• _What you will do_:
**1)** What three methods does the MapReduce passage define?
**2)** Can you summarize the MapReduce passage in two sentences?
**3)** Extend the MapReduce passage from the point where it stops.

During lecture 3, we learned about the **MapReduce** programming model.  In this assignment, we will use **MapReduce** programming model to perform the text parsing problems that we solved in assignment 3 *with the power of the MapReduce programming model*.  Python provides a `map` and `reduce` for iterables that do not take advantage of parallel processing (i.e., they are sequential), but they work in a similar way to the parallel implementations you find in *Apache Spark*.  We define three methods (i.e., `mapSequential`, `reduceSequential`, and `reduceByKeySequential`) that extend Python's `map` and `reduce` functions to act like those in *Apache Spark*.  We will use *sequential* **MapReduce** to develop methods that can be used with the *parallel* **MapReduce** from *Apache Spark*.

In the following table, we have listed examples of inputs and outputs to different **MapReduce** methods.  See if you can determine how the output was computed with the input:

| Input                          | Function   | MapReduce Call | Output               |
|--------------------------------|------------|----------------|----------------------|
| [1,2,3]                        | f(x)=x+1   | Map            | [2,3,4]              |
| [1,2,3]                        | f(x,y)=x+y | Reduce         | 6                    |
| [('a', 1), ('b', 2), ('a', 3)] | f(x,y)=x+y | ReduceByKey    | [('a', 4), ('b', 2)] |

Now let's check that these functions work with out sequential implementation of `map`, `reduce`, and `reduceByKey`:

In [1]:
import itertools
import functools
from itertools import groupby
# We wrap the original python map and reduce functions to be more powerful and resilient
def mapSequential(data, func):
    return list(map(func, data))

• _Raw data_:
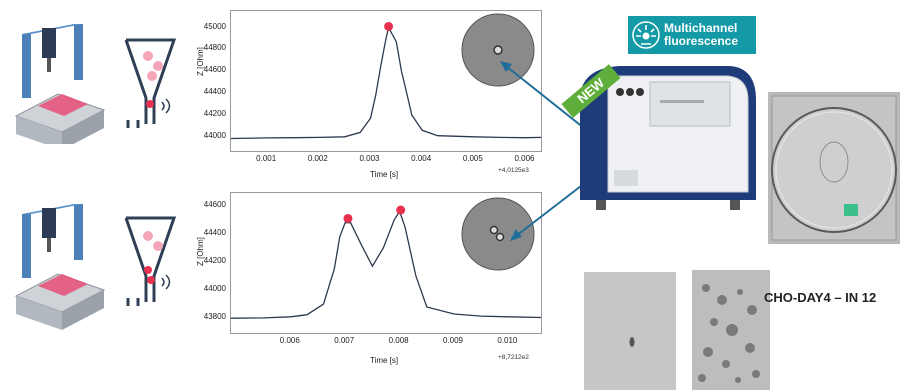  I want to click on single-cell-droplet-image, so click(498, 50).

• _Answers to the exercises_:
**1)** mapSequential, reduceSequential, and reduceByKeySequential.

**2)** The assignment applies the MapReduce programming model to the text parsing problems from assignment 3. It uses three sequential methods that extend Python's map and reduce to act like those in Apache Spark, shows a table of sample inputs and outputs for Map, Reduce, and ReduceByKey calls, and begins the code by wrapping Python's map in a mapSequential function.

**3)**
def reduceSequential(data, func):
    return functools.reduce(func, data)

def reduceByKeySequential(data, func):
    reduced_data = []
    for key, vals in itertools.groupby(sorted(data, key=lambda x: x[0]), key=lambda x: x[0]):
        reduced_data.append((key, reduceSequential([x[1] for x in vals], func)))
    return reduced_data

def reduceByKeySeq (data, func):
    reduced_data = []
    reduced_data = [(key, [i[1] for i in values]) for key, values in groupby(data, lambda i: i[0])]
    return reduced_data


In [2]:
# Define our three inputs
input_1 = [1,2,3]
input_2 = [1,2,3]
input_3 = [('a', 1), ('b', 2), ('a', 3)]

# Define the two functions used
def plusOne(x):
    return x + 1

def add(x, y):
    return x + y

# Apply our functions to our inputs
output_1 = mapSequential(input_1, plusOne)
output_2 = reduceSequential(input_2, add)
output_3 = reduceByKeySequential(input_3, add)

# Print out outputs
print('Output 1:', output_1)
print('Output 2:', output_2)
print('Output 3:', output_3)

Output 1: [2, 3, 4]
Output 2: 6
Output 3: [('a', 4), ('b', 2)]


### Data Pre-Processing:
Below is code to open a text file and return a list of words containing only upper-case unicode characters.  We use this to read the text file (i.e., "The Count of Monte Cristo") and prepare the text for the following three problems.  The output, which you should use for solving the assignment problems, is named `words`.

In [3]:
# Import regular expressions library
import re


# Define a method for reading and processing text files
def loadText(f_name):
    # Read the text file
    with open(f_name, 'r') as f:
        text_lines = f.readlines()

    # Concatenate the list of strings into a single string
    text_all = ''.join(text_lines)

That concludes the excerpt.